V. 7
« Quand on fermera les portes de la rue, quand la voix de celle qui avait coutume de moudre sera basse, qu'on se lèvera au citant de l'oiseau et que les filles de l'harmonie deviendront sourdes. » Tout cesse dans l’Eglise quand la doctrine et les bonnes instructions viennent à manquer, quand il ne sort plus de la bouche des maîtres et des prédicateurs, qui sont les vieillards et les anciens, qu'une voix faible et peu articulée, parce qu'ils ont peu de dents pour faire bien entendre la distinction des sons et peu de force pour hausser la voix. Alors aussi l'on trouve fermées les portes dans les rues, car la porte de la vérité et de la saine doctrine est fermée dans les rues et dans les places publiques quand la charité de plusieurs se trouve refroidie dans l'Eglise et parmi les chrétiens.
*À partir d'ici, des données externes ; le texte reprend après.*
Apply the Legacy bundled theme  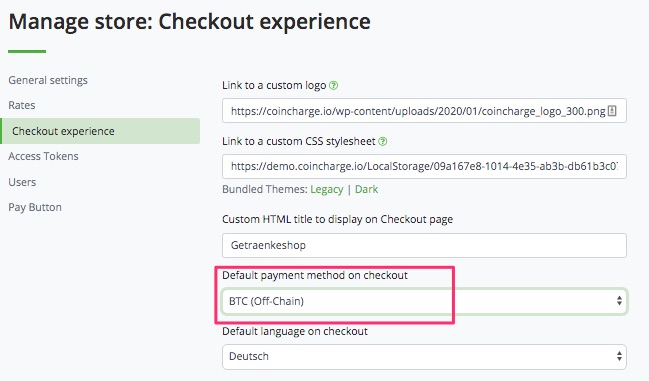pyautogui.click(x=327, y=189)
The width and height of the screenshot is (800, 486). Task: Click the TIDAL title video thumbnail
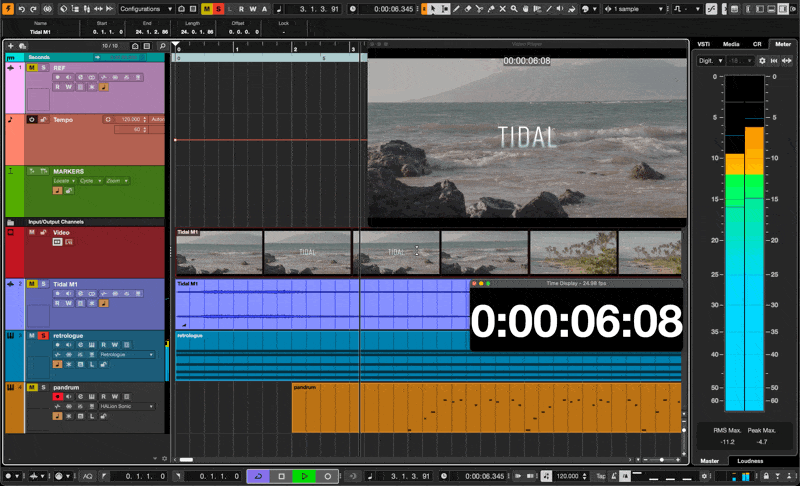click(x=307, y=252)
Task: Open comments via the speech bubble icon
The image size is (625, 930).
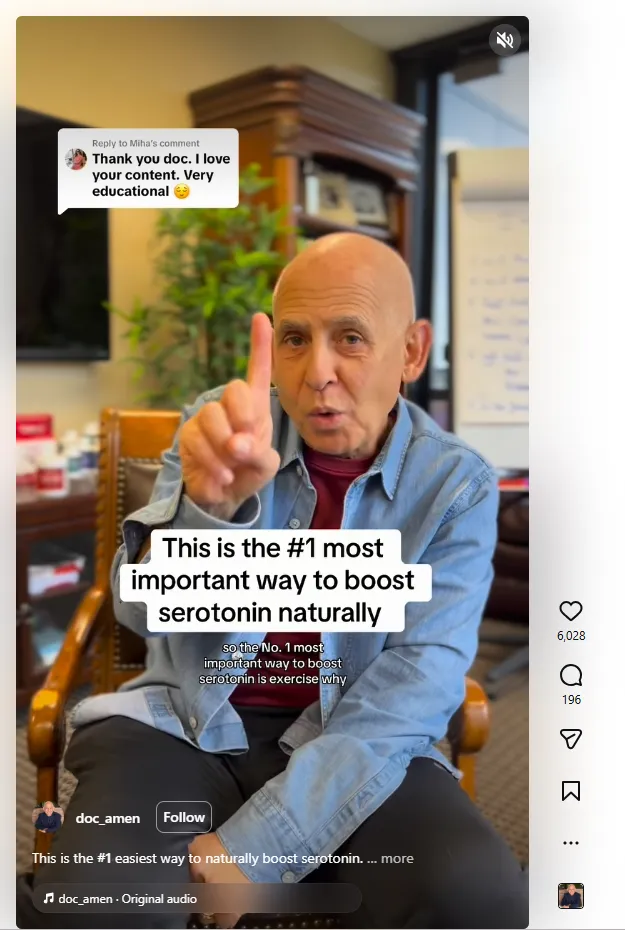Action: point(571,675)
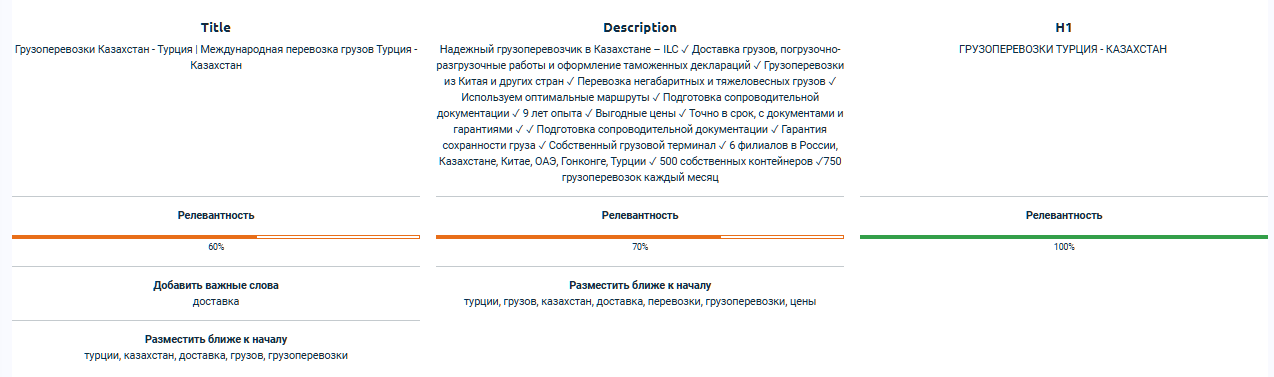Click the description paragraph starting with Надежный грузоперевозчик

tap(640, 113)
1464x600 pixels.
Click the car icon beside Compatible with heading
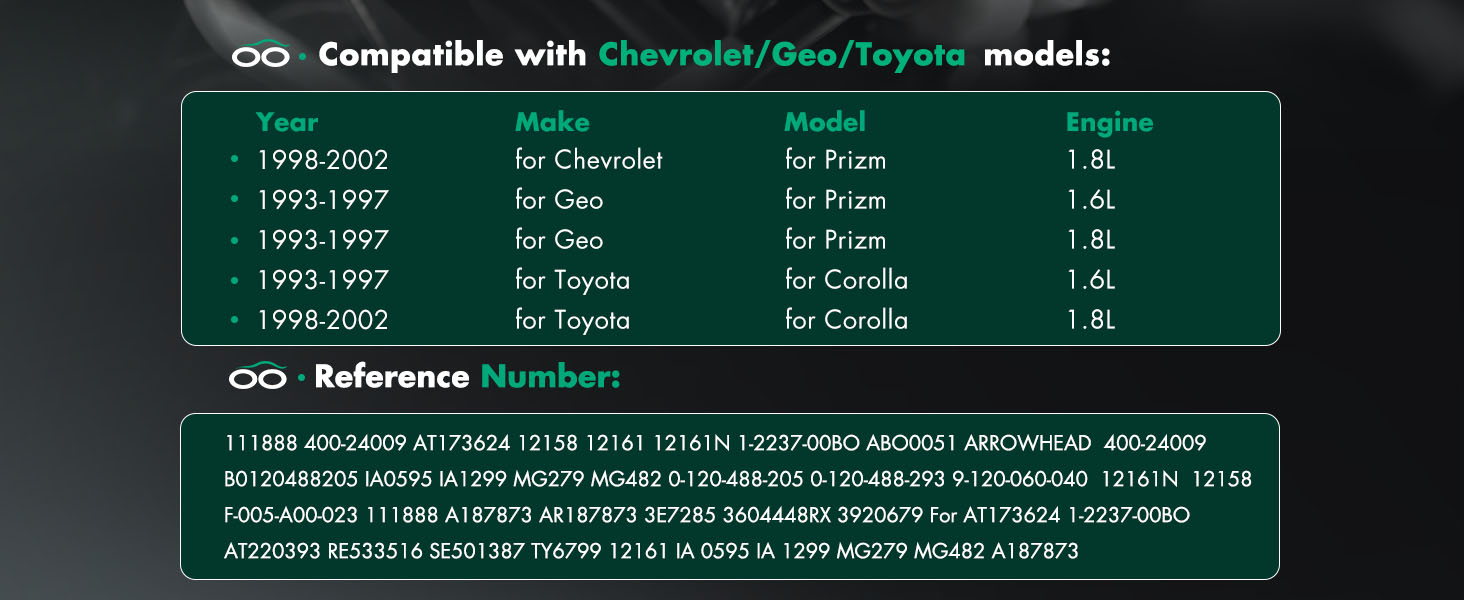point(260,55)
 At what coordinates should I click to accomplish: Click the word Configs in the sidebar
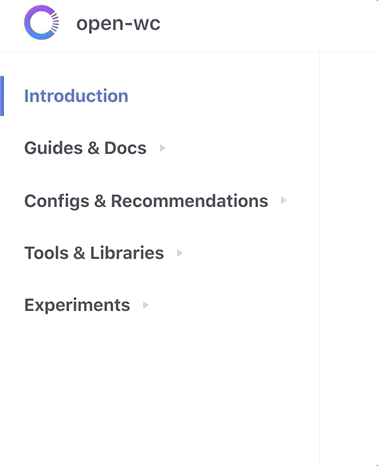[57, 201]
« Et qu'on se lèvera au chant de l'oiseau »,ou «du passereau. » Nous pouvons appliquer à propos ces paroles quand nous voyons que de grands pécheurs font pénitence, et qu'ils se relèvent. du lit de leurs crimes et de leurs mauvaises habitudes, y étant exhortés par la voix des prêtres ou des évêques. Remarquez en passant que le mot « passereau » ne se prend jamais en mauvaise part dans l'Ecriture ; au moins, je ne me souviens pas d'avoir jamais lu de passage où ce terme n'eût un sens favorable et avantageux. Je prends pour exemples ces passages suivants du livre des Psaumes. Le juste, parlant dans le dixième psaume, dit ces premiers mots : «J'ai mis ma confiance au Seigneur: pourquoi donc me dites-vous : Gagnez comme un passereau les montagnes pour vous dérober à la poursuite de vos ennemis; » et ailleurs : « J'ai passé les nuits sans dormir, et je suis devenu semblable à un passereau qui se tient seul sur un toit ; » et encore dans un autre psaume : « Le passereau trouve une demeure pour s'y loger. »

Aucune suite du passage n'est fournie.